What is it?
Top-p, also known as nucleus sampling, is a setting that guides an AI model's word selection by establishing a dynamic threshold. Rather than using a fixed number of candidate words, the system recalculates for each position which words qualify: all words whose cumulative probability reaches the set value together form the nucleus.
A top-p of 0.9 means the model chooses from the most probable words that together account for 90 per cent of the probability mass. Everything else is excluded, producing a filtered but not overly restricted selection.
Why it matters for SMEs
Top-p is a technical setting that most SME users never adjust manually, but it does influence the tone and variation of AI output. Understanding what it does helps with diagnosing problems and choosing the right pre-configured AI tool.
- A top-p that is too low makes the model repetitive: it cycles through the same phrasings, which is noticeable in texts that should sound lively, such as client communications or marketing copy.
- A top-p that is too high allows the model to make broader choices, increasing creativity but also raising the chance of unusual or incoherent sentences.
- In combination with temperature, both settings together define the character of the output: temperature sharpens or softens the probability distribution, top-p determines how many options are considered at all.

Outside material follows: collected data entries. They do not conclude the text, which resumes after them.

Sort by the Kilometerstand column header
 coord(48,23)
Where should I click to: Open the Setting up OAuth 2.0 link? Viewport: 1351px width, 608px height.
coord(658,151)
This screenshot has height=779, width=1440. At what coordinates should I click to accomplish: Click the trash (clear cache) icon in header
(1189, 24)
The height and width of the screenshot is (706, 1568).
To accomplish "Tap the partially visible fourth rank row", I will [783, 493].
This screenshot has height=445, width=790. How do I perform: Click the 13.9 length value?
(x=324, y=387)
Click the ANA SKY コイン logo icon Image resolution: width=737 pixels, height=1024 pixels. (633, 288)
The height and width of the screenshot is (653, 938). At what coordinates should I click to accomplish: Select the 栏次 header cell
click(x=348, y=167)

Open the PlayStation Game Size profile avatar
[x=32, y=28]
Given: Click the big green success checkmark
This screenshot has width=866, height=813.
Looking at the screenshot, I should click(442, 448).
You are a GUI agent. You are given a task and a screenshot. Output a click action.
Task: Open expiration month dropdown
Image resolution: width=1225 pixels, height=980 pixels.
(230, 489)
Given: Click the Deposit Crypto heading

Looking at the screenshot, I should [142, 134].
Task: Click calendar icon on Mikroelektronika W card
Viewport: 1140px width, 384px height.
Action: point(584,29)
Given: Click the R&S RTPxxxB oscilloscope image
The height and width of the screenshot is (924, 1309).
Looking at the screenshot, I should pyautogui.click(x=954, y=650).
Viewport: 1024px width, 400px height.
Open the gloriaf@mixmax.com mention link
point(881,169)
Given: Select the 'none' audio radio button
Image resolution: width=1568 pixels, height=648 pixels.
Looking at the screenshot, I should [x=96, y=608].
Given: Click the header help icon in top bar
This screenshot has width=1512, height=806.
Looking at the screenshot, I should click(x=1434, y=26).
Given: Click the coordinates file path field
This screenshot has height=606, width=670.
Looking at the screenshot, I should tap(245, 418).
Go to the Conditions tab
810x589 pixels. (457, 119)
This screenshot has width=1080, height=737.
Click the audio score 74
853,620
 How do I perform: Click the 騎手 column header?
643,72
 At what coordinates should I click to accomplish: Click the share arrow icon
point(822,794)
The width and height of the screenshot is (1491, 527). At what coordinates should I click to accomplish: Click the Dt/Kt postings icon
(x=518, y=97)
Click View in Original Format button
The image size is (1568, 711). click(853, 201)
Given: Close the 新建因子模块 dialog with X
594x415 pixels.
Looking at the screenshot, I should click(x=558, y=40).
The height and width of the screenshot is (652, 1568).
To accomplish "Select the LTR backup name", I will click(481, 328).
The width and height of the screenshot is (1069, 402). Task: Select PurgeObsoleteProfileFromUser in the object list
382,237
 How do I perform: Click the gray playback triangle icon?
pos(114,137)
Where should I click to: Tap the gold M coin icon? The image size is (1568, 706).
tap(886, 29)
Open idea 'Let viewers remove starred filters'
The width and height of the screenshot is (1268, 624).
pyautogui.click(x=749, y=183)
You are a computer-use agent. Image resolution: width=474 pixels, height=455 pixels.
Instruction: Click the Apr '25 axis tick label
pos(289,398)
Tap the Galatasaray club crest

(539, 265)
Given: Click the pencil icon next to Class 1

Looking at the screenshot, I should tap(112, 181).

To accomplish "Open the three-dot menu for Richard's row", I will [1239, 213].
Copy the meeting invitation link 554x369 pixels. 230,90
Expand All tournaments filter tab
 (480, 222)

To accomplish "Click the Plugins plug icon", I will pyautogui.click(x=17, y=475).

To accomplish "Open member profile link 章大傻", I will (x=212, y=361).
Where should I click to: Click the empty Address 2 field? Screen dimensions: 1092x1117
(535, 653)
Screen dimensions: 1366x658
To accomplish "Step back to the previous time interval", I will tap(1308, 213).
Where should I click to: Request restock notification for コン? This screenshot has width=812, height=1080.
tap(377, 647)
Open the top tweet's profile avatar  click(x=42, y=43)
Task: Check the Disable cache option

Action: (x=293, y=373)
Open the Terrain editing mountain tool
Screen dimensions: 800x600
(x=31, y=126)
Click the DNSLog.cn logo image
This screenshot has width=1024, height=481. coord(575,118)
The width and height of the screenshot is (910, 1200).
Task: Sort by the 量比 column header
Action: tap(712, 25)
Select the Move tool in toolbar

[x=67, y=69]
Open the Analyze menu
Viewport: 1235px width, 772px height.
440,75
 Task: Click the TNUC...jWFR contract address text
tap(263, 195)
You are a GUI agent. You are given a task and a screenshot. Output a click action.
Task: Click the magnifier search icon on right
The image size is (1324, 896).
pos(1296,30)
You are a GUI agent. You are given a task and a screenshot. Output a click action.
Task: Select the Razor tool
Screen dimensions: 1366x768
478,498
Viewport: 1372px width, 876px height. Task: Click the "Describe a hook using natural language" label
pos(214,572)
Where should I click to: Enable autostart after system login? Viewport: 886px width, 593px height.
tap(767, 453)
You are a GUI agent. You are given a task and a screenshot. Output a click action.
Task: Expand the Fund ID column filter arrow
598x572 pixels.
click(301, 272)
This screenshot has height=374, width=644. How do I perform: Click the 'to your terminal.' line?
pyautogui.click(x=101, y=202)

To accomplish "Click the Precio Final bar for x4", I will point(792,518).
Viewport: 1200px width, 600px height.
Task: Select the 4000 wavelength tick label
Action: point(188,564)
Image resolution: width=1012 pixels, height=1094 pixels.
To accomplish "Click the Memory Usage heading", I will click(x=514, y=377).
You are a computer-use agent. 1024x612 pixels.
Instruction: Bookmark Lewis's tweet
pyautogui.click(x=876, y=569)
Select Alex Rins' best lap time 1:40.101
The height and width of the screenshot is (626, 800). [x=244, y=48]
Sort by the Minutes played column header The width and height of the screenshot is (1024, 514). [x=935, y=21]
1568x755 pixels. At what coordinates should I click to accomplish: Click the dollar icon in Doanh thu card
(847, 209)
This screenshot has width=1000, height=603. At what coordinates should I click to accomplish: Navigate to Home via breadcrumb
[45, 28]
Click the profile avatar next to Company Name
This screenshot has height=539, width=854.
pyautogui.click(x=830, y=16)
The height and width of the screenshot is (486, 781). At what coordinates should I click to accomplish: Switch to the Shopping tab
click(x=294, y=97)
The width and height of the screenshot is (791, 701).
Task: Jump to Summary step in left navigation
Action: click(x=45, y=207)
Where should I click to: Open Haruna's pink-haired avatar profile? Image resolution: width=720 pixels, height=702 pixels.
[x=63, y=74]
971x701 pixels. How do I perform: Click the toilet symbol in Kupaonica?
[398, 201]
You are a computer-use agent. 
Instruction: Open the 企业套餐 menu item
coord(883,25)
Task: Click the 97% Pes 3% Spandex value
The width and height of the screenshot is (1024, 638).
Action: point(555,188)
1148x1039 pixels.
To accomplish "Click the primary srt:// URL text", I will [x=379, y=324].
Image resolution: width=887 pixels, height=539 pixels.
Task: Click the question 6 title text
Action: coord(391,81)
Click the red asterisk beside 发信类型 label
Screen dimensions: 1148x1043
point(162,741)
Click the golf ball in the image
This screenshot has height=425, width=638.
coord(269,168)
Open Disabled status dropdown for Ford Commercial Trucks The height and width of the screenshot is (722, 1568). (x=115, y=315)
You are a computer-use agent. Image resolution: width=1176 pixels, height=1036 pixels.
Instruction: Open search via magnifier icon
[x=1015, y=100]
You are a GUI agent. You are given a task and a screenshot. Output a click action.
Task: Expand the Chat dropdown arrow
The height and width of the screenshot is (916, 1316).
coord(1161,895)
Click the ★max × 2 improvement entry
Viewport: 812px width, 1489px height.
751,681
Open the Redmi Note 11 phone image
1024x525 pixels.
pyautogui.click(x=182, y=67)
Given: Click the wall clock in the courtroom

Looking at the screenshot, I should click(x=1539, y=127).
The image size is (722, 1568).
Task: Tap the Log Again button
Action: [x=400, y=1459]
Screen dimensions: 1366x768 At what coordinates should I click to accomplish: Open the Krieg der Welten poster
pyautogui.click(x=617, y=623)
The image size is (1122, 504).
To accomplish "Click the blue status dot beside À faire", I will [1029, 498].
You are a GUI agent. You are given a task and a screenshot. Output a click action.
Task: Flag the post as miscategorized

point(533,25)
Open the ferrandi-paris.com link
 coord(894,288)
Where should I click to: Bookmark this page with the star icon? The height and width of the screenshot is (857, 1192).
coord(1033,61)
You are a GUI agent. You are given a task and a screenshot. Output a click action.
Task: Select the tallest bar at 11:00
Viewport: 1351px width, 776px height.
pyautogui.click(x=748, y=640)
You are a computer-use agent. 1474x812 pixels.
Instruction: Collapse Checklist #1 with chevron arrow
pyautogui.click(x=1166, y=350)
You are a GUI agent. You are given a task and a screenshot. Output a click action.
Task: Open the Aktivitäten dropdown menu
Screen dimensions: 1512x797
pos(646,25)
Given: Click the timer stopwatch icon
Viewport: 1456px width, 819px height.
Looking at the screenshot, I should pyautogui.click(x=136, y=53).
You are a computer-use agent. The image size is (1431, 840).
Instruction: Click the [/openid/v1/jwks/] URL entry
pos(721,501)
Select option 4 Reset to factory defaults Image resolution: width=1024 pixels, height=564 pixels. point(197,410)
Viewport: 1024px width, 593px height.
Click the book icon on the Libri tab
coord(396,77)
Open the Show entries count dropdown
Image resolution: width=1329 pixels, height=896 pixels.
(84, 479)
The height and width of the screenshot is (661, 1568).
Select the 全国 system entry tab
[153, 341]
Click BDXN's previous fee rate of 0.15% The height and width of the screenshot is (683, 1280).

For most business applications, the default settings are sufficient and top-p should only be adjusted when temperature alone does not produce the desired result.
How it works
Top-p works by calculating a threshold for each token position based on the cumulative probability of the most likely tokens.
- The model calculates a probability distribution across all possible tokens for the next position.
- Tokens are ranked from most probable to least probable.
- The model adds up probabilities from the top down until the sum reaches the set top-p value.
- All tokens outside that boundary are excluded from selection.
- From the remaining tokens, the model picks the next one, with the choice still influenced by the temperature setting.
The result is a dynamic window that is narrower when the most probable option is already dominant, and broader when probabilities are more evenly spread. This keeps output coherent where a choice is obvious, while giving the model more latitude where multiple options are genuinely plausible.
Example in practice
Picture a real estate agent using an AI tool to write property descriptions. With a standard top-p of 0.9, the model produces readable, varied texts without generating incoherent sentences. If the owner lowers top-p to 0.5, the texts become safer but also more repetitive: the model returns to the same descriptive phrases. Raising it to 0.99 can make the texts more creative but occasionally introduces an odd word choice that needs manual correction.
Comparison and misconceptions
Temperature shifts the probabilities of all tokens up or down like a global dial; top-p trims away the least likely options like a selection threshold. Together they define the model's creative range. The recommended starting point: adjust temperature first and leave top-p at its default until that proves insufficient.